Poly does not mean that “anybody” can be special. It just means that more than one can be.
“What if there were an arrangement where you could have 2+ incomes AND a full-time parent/homemaker being channeled into one household?”
And that’s EXACTLY how it is in my household. My fiance and I work outside the home while his wife/my girlfriend stays at home and takes care and homeschools the 2 kids. Once their house sells, we’ll only be supporting 1 house of bills (utilities and mortgage) and while we won’t be rolling in the money, we will have enough to do some of the things we want to do (vacations, etc.) that I was unable to do on my own with my house and they were unable to do much of on their own with only 1 income.
Don’t get me wrong… it’s NOT about the $$. But the financial arrangements ARE a nice side benefit.
This is kind of a goofy poll.
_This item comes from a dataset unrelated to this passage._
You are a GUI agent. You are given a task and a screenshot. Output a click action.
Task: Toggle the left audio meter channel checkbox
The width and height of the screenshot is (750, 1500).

Swinging and Polyamory are not the same lifestyle and its a common missunderstanding because people tend to hook them both arround the “sex” quotient. I am in a polyamorous relationship however we don’t swing. I have known “monogomous” couples who swing however they are not polyamorous because they have sex with other people as a leisure activity not as a means to find or create long term dedicated relationships.
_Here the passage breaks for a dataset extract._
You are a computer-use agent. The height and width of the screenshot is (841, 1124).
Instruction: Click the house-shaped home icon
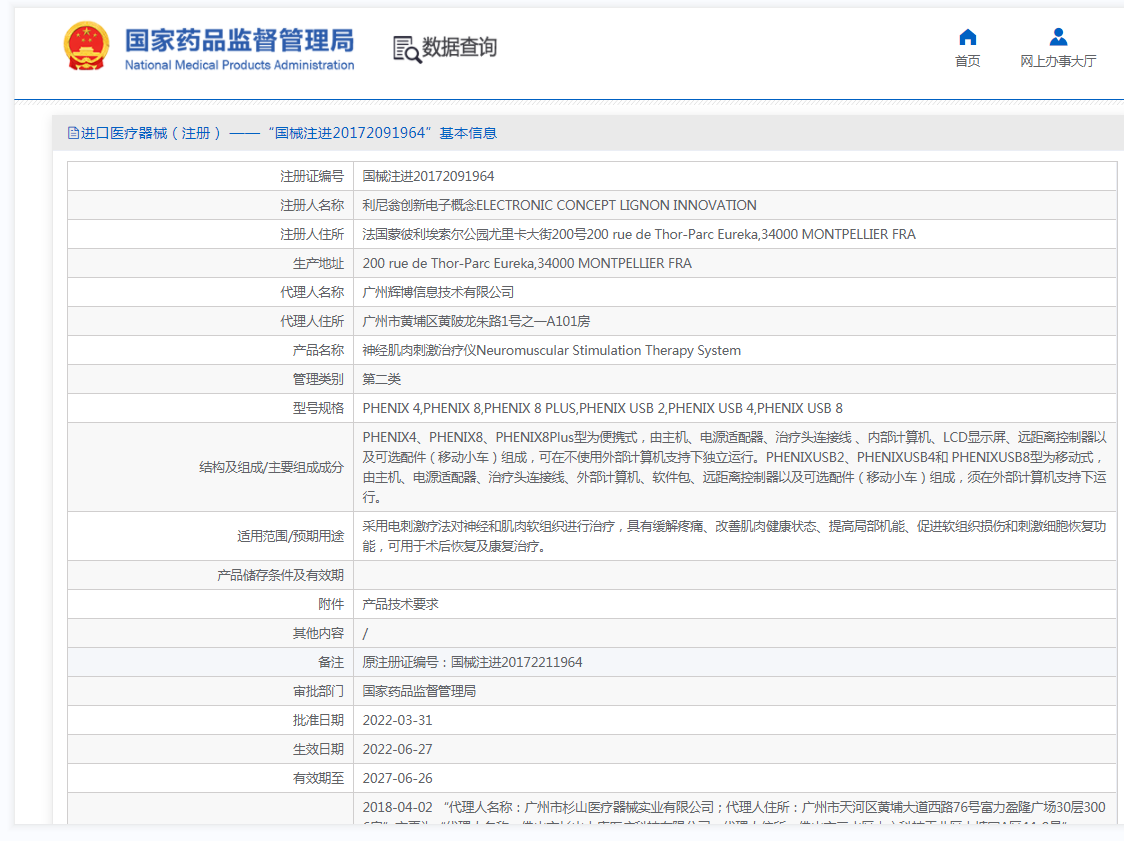point(967,37)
If you had to make a comparison that most single people could connect with, it would be like asking “would you ever ‘playing the field’ or dating?”
They both can include sex but thats where the comparison stops and to group them together like it’s the same practice with the same intentions is not quite apples-to-apples.
I think if you separated the two “lifestyles” into their own polls you might see some different numbers.
Tony - Point taken; my post referred FAR more to ’swinging’ than poly. The main issue I have with poly is that none of the self-professed ‘poly’ couples I’ve met actually are in a practicing poly relationship - they refer to themselves as such, and claim their behavior is because they’re looking for someone… When, actually, they seem to be just using the latest cool buzz-term as an excuse to sleep around. Having once BEEN in love with two men at the same time (though not sexually involved with either) I can understand poly a lot more easily than swinging.
Jim Jones - Conventional society expects one person to suppy those needs because that IS the job description for ‘mate’, AND - the very expectation that you will have your “every urge, fantasy or need” fulfilled is where the burden lies, not in the pressure on the mate to do so. We have become a society of spoiled children - everyone thinks that they can and should have everything they think they want. We have completely lost the concept of ‘the greater good’ and any appreciation of anticipation. We want what we want, and we want it NOW, (else we’ll sue….) Where is the motivation to improve and explore in your sex life with your mate if you can just go get someone else to do it instead?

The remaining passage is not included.